Full disclosure, competition has never been my forte – I’m much more attached to the union, having grown up in the early 2000s during the Wallabies’ peak post-1999 World Cup win.

Origin has always been heralded as one of Australia’s biggest sporting rivalries, and as I discovered, you have to see it to believe it.

The broadcast does not do justice to the spectacle. It is an explosion of color, a never-ending wave of noise, and a visceral display of passion and pettiness.

As someone who’s seen a handful of Origin games on the box before, it’s best to know this life so you can soak in the atmosphere to understand what the game means.

Three hours before kick-off, the Olympic site housing the Accor Stadium changed from a quiet, secluded sector to a hive of activity, with gamblers heading out early to soak up the pre-game atmosphere at the food trucks and drinking establishments—Holes around the stadium.

Camera IconSYDNEY, AUSTRALIA – JUNE 08: Cameron Munster of the Maroons is tackled during match one of the 2022 State of Origin series between the New South Wales Blues and the Queensland Maroons at Accor Stadium on June 8, 2022, in Sydney, Australia. (Photo by Mark Kolbe/Getty Images) Credit: Mark Kolbe/Getty Images

It may have been a cold, heady winter’s night, with temperatures as high as 8C, but you hardly noticed it once inside the stadium, sheltered from the warmth of the packed crowd.

The sea of ​​sky-blue fans turned into a tidal wave of noise in the stadium, with the stadium’s acoustics accentuating the decibel level to a height I wasn’t prepared for.

The match was a slow-burning, ebb-and-flow clash that came down to the final game, won by a fledgling Queensland team after a 10-minute volley of tries and a solid defense – everything you could want from an Origin clash.

Not only has my trip to Sydney excited me for game two in Perth in a few weeks – and I hear ticket sales are going well – it also makes me long for the days of yore.

All it took was to witness a rugby league Origin clash up close to leave me pining for the return of an AFL Origin Series.

The one-off Victoria v Dream Team and All-Stars games in 2020 and 2008 and the AFLW release in 2017 have shown the appetite among footy fans for a regular iteration of the format.

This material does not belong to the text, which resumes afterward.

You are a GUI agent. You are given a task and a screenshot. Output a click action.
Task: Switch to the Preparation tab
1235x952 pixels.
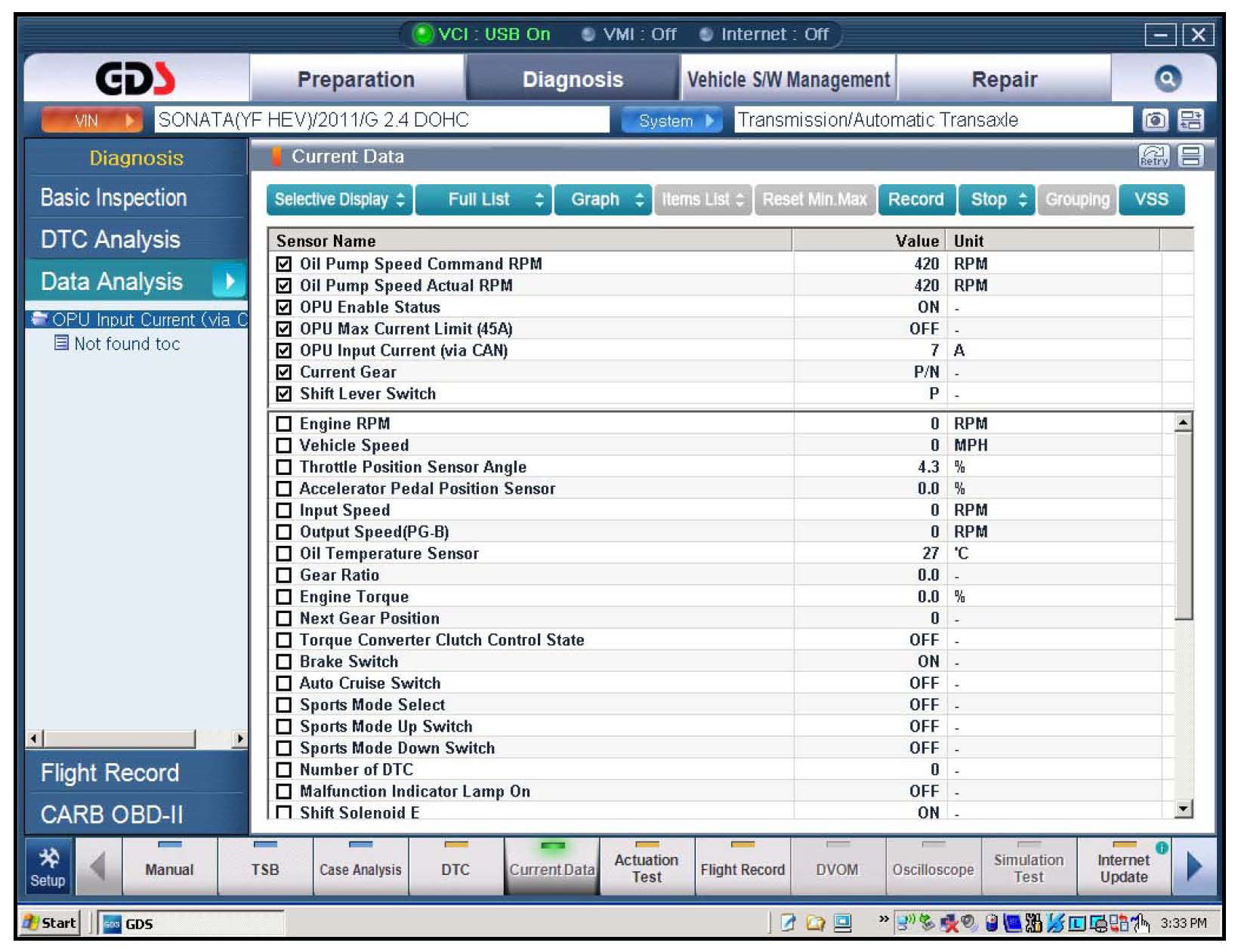[x=356, y=79]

If there’s one thing we have learned over the years, Western Australians don’t care what the Eastern states think of us.

State versus state pride is something we take very seriously here. I’ve seen Dockers fans proclaim that they’d be happy to win a West Coast final if it means beating a team from the Eastern States – and the chance to beat Victoria and South Australia is about as alluring when it comes.

It was great to watch like Cameron Munster, Valentine Holmes, Dane Gagai, and Daly Cherry-Evans join forces to take New South Wales down in their backyard was grain (WA winners with 3 points). Credit: Unknown/The West Australian

Now imagine how good it would be to see Lance Franklin, Jeremy McGovern, Patrick Cripps, and Stephen Coniglio come together in the gold and black to beat the Vics at the MCG – just writing that sentence makes me smile.

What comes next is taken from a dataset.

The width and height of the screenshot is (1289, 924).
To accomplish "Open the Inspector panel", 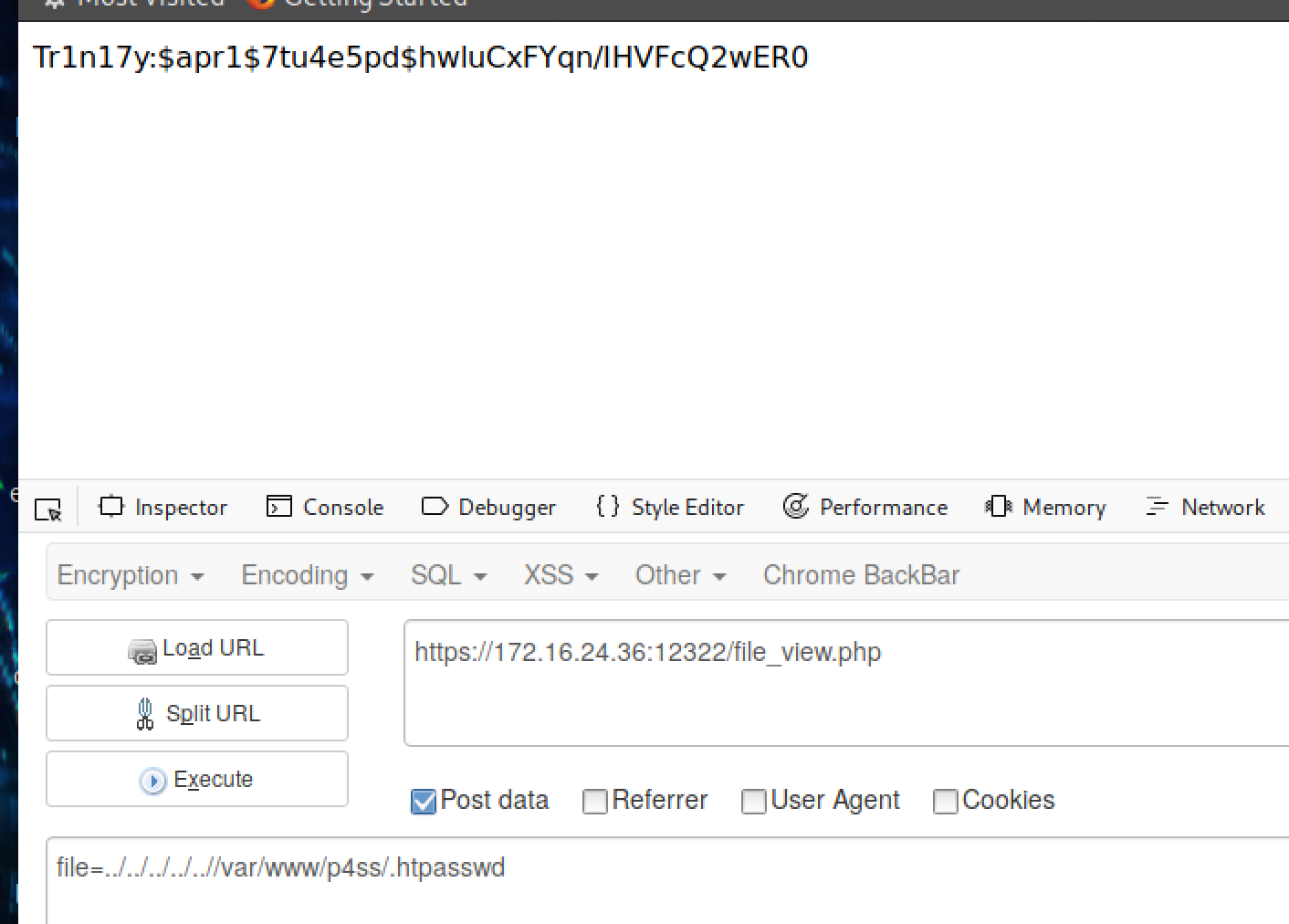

There are hurdles to overcome before Origin can return to the AFL, namely how to fit it into an already overcrowded calendar as players are tied to their clubs from January to September each year.

And I’m sure the clubs would be understandably upset if their players returned with serious injuries.

But after witnessing the passion of an Origin clash up close, the AFL would be mad not to consider replicating it annually.

If they aren’t actively looking for ways to reintegrate Origin into the football calendar, the AFL is doing both the fans and itself a disservice.

John D.Mayne
I love to write. When I wasn’t writing for my school newspaper or college blog, I was writing personal essays and journal entries. Then I discovered I loved to write. In college, I wrote for my school paper and my campus radio show. I started doing freelance writing for the Huffington Post in 2009. Then, I joined the team at Newsmyth as a writer/editor. Now, I spend most of my time writing for Newsmyth and as a guest blogger on a handful of other blogs. When I’m not writing, I like to read, travel, cook, and spend time with friends.